(Dataset rows)
* * * *

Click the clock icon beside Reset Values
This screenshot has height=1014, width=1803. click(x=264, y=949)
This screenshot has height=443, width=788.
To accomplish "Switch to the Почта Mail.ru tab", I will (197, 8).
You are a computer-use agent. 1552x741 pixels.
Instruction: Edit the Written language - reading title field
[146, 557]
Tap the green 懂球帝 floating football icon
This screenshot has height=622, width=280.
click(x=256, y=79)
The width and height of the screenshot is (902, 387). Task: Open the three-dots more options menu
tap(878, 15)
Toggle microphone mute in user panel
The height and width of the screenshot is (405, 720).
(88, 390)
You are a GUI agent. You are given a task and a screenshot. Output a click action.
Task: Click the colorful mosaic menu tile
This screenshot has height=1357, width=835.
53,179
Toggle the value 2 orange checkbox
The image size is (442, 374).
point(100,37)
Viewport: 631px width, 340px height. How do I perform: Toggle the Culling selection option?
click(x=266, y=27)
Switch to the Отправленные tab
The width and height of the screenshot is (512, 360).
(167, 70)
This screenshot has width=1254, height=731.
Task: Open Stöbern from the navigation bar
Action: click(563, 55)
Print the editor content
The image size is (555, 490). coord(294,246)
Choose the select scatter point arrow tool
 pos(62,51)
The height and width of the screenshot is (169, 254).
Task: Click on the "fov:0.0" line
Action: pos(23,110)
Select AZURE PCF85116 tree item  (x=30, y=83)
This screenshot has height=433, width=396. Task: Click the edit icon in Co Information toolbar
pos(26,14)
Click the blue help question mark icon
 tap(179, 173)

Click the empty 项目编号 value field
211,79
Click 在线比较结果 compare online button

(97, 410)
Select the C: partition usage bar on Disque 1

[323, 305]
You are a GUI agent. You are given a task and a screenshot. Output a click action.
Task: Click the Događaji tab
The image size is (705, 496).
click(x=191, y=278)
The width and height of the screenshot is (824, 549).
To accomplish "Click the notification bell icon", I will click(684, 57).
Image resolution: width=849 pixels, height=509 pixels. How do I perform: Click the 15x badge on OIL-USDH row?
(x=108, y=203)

* * * *

#### Task to carry out
Please write out again the stretch of lines from the one containing "Image resolution: width=849" through the end of the lines, including both ends.

#### Answer to the exercise
Image resolution: width=849 pixels, height=509 pixels. How do I perform: Click the 15x badge on OIL-USDH row?
(x=108, y=203)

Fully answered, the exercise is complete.